Tal vez entenderemos la verdad. de esta misteriosa identificación considerando los aspectos de la infancia que revelan algo divino y digno de Dios mismo. En primer lugar, nos dice Tomás de Aquino, los niños pequeños no son pretenciosos; no se dan aires; son simplemente ellos mismos. En segundo lugar, son puros, no están dominados por deseos impuros y, por tanto, verdaderos amigos, no sólo manipuladores. En tercer lugar, no guardan rencor y olvidan rápidamente los errores. Están felices de olvidarse de las peleas de la mañana para volver a jugar por la tarde.
Todo esto se resume en una sola virtud: humildad, que el Salvador impresiona continuamente a sus seguidores con sus palabras. Este relato que escuchamos hoy se encuentra en tres de los evangelios. Por lo tanto, es de la mayor importancia. Y luego el Salvador pasa de las palabras al ejemplo y demuestra su humildad infantil en su pasión y muerte, y lo más sorprendente en su pronto perdón y bondadosa bendición de aquellos que sólo unos días antes lo habían abandonado y negado.
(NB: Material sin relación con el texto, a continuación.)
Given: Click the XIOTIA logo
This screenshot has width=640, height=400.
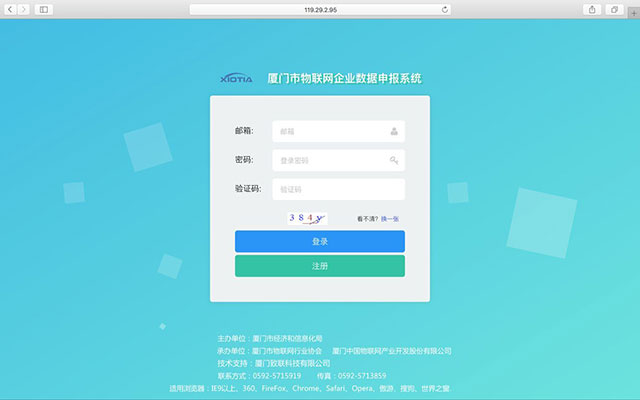Looking at the screenshot, I should pyautogui.click(x=238, y=78).
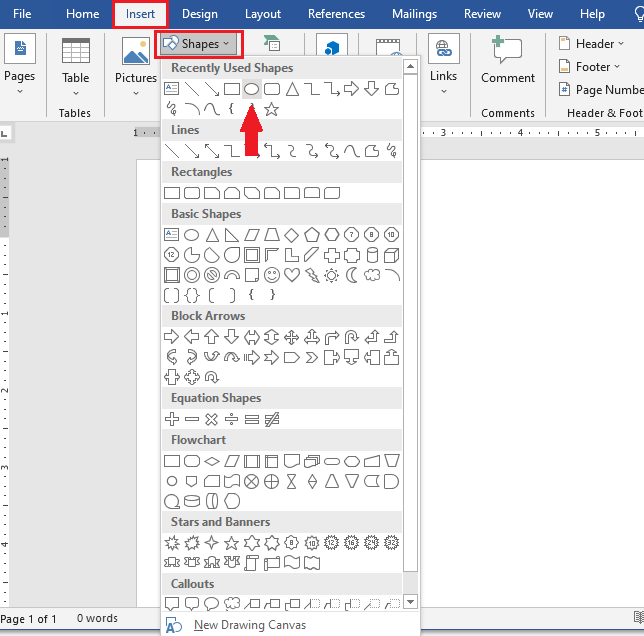This screenshot has height=636, width=644.
Task: Pick the division sign equation shape
Action: click(232, 419)
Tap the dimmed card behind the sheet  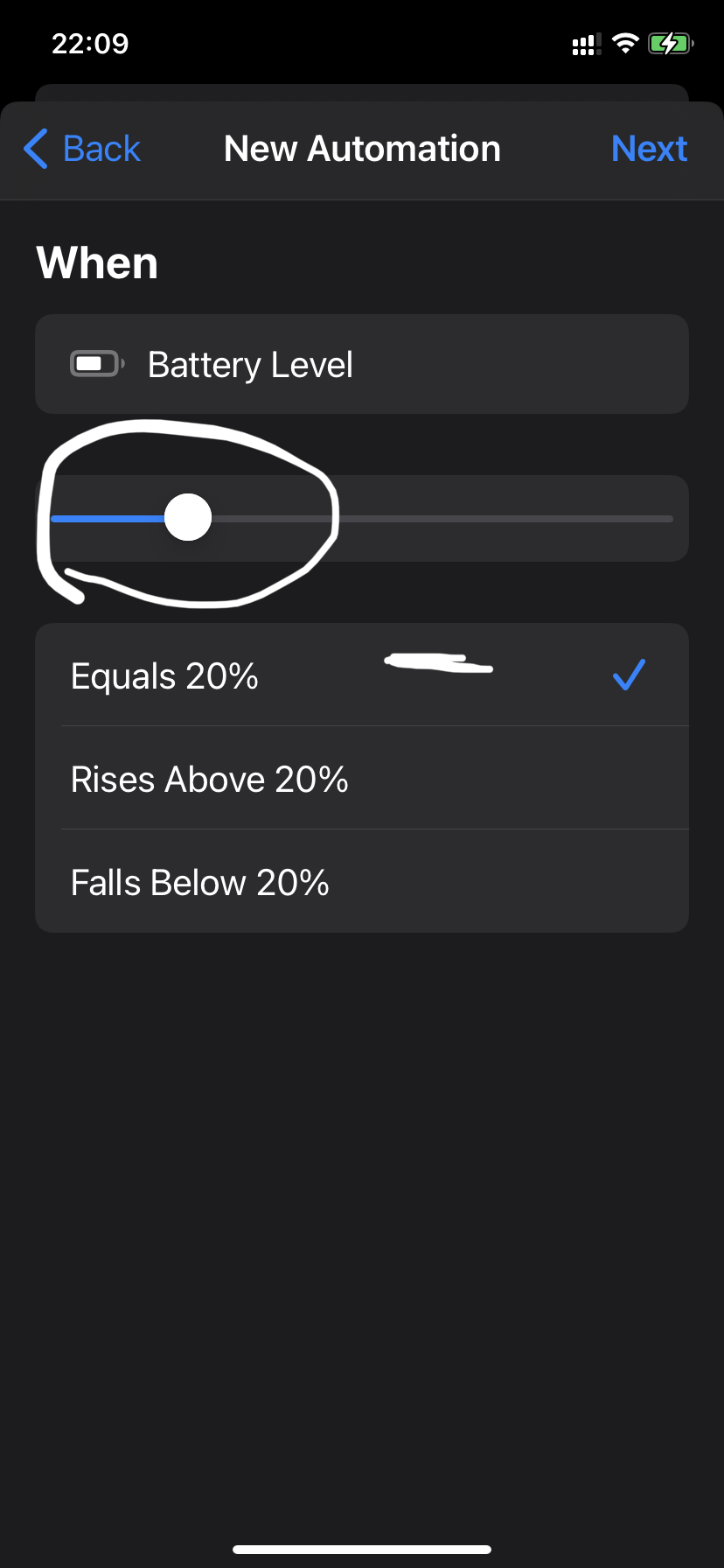(x=362, y=93)
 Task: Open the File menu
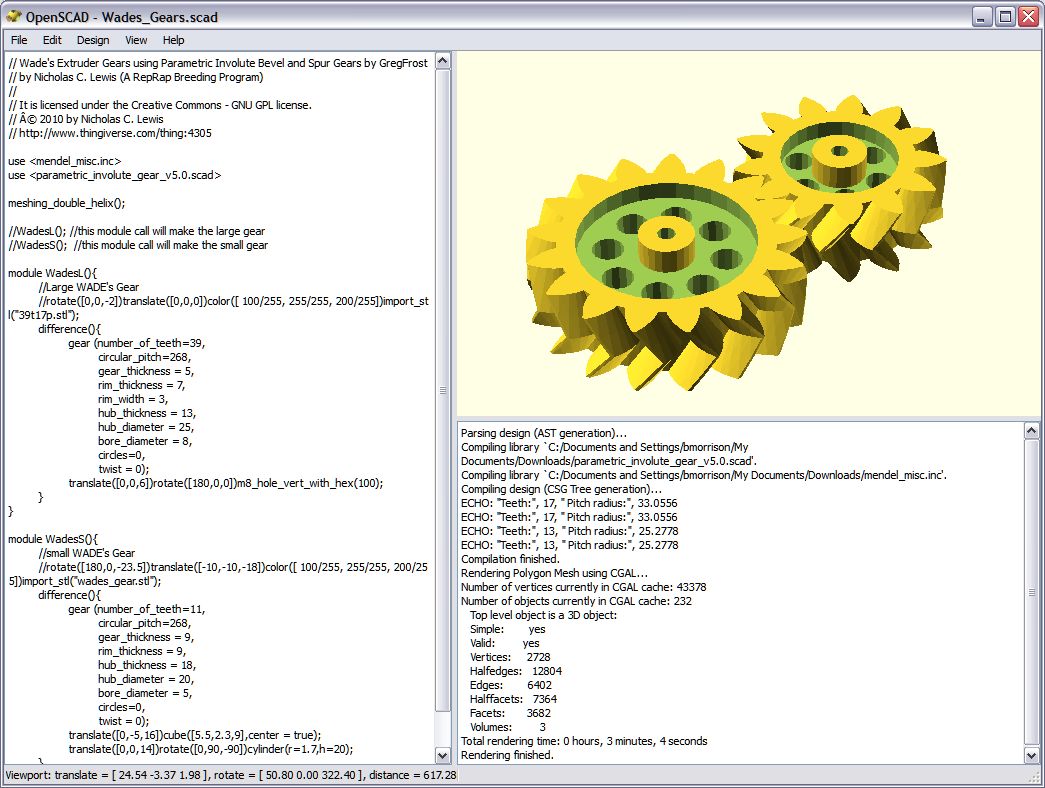tap(19, 40)
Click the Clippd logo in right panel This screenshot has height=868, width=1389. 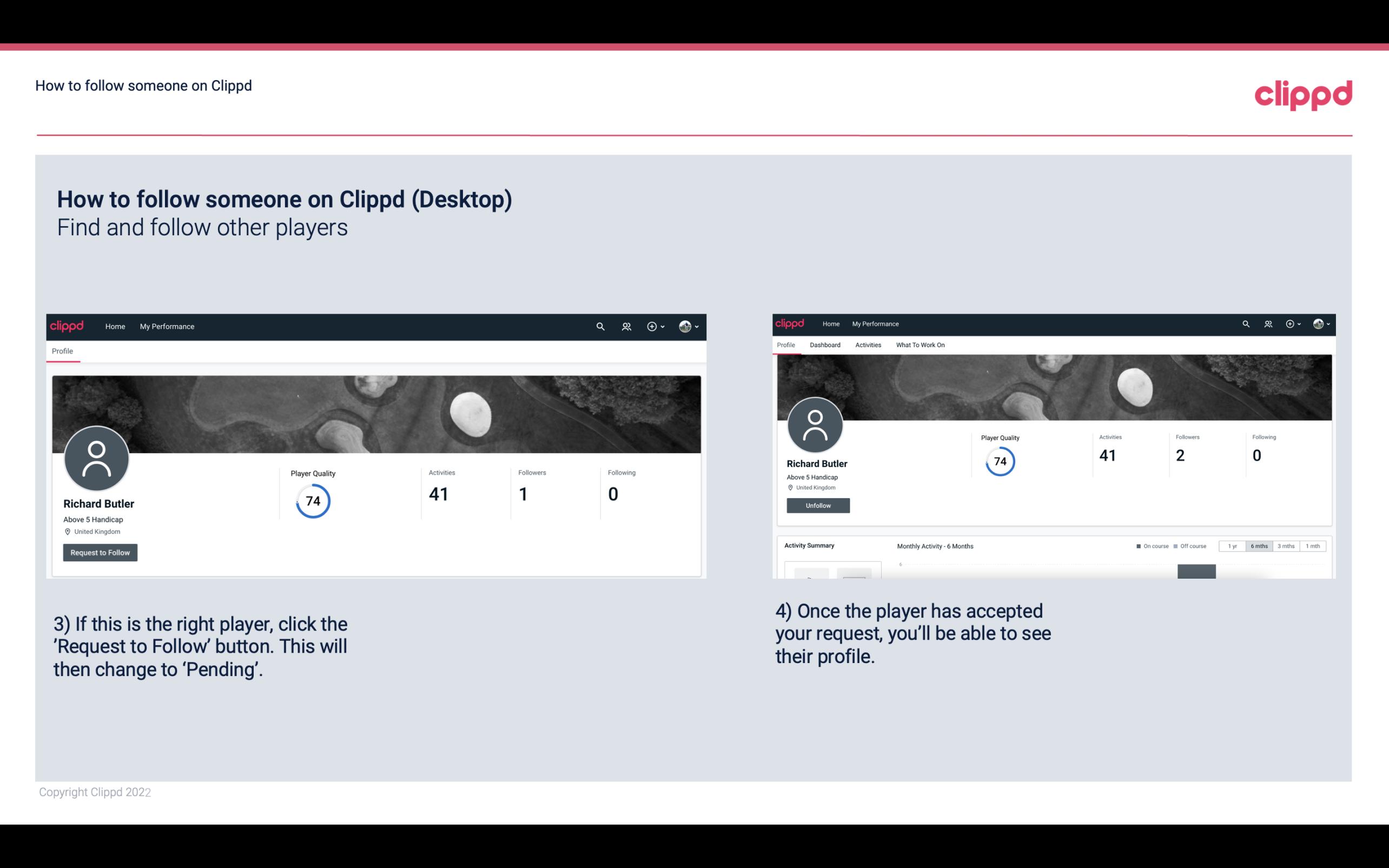pyautogui.click(x=792, y=323)
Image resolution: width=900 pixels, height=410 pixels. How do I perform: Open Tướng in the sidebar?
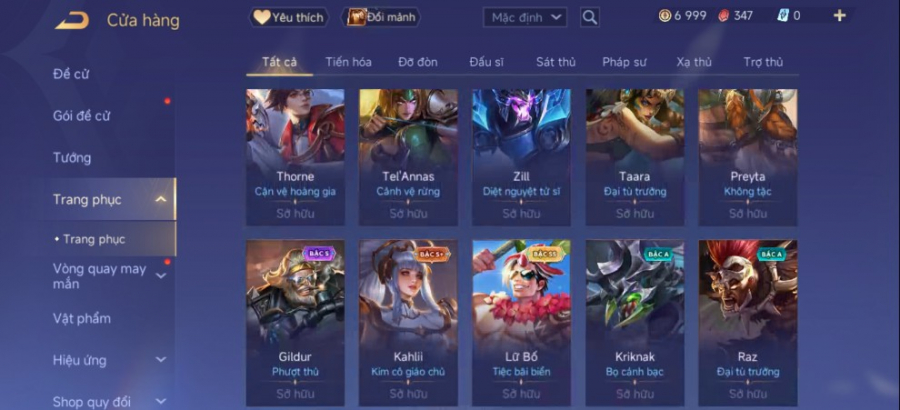click(x=72, y=157)
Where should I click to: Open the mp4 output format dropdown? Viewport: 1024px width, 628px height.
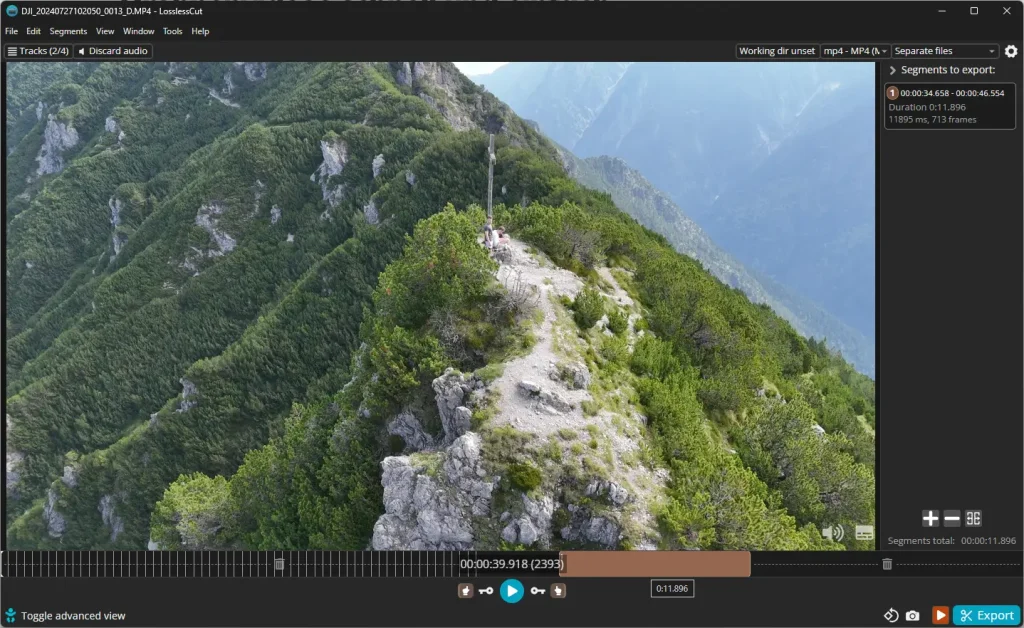tap(855, 51)
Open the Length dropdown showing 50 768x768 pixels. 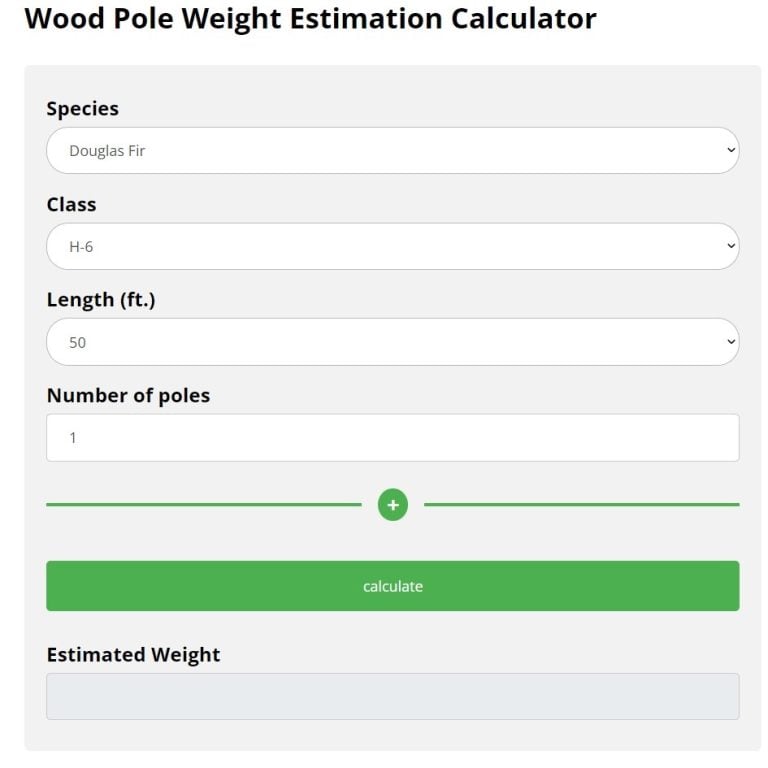[392, 342]
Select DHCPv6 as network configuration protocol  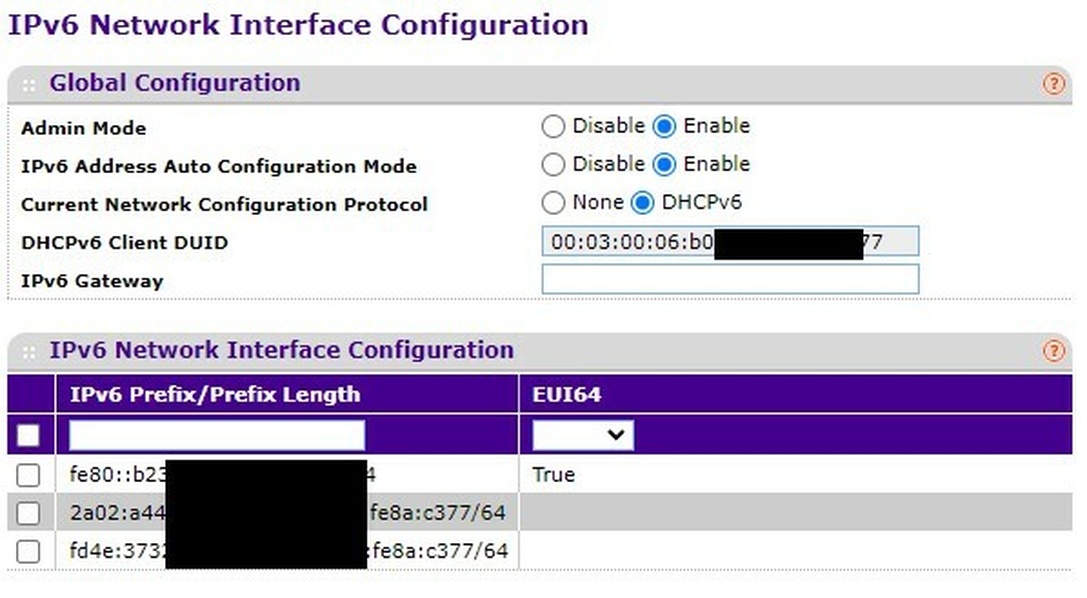(643, 202)
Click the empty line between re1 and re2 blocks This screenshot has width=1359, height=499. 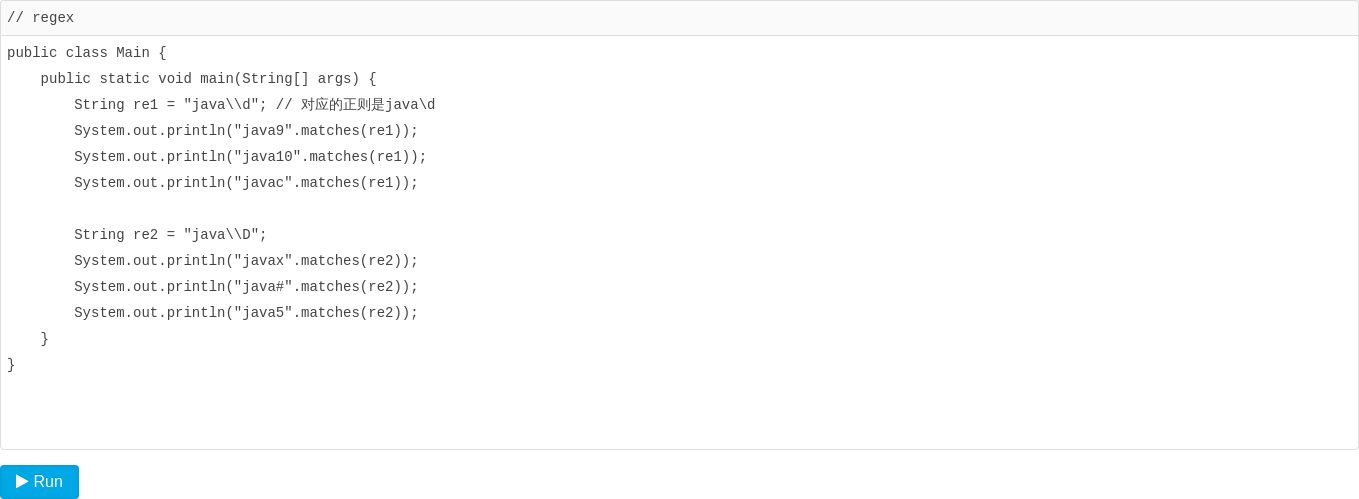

Santa Teresa de Lisieux, a quien el Papa Pío XI llamado el “mayor santo de los tiempos modernos” y a quien San Juan Pablo II declaró Doctor de la Iglesia, enseñó un camino de infancia espiritual. Ésta no es simplemente una especie de actitud devocional; se trata de llegar a ser como el Dios Trino, a cuya imagen estamos hechos y que habita en nosotros por gracia.
¿Cómo deberías convertirte en santo? Sé tú mismo, sin darte aires; sé puro y casto; perdonar las ofensas. Entonces serás como Dios, como un niño pequeño y apto para el reino de los cielos.
¿Qué tan difícil es eso? ¡Cosas de niños!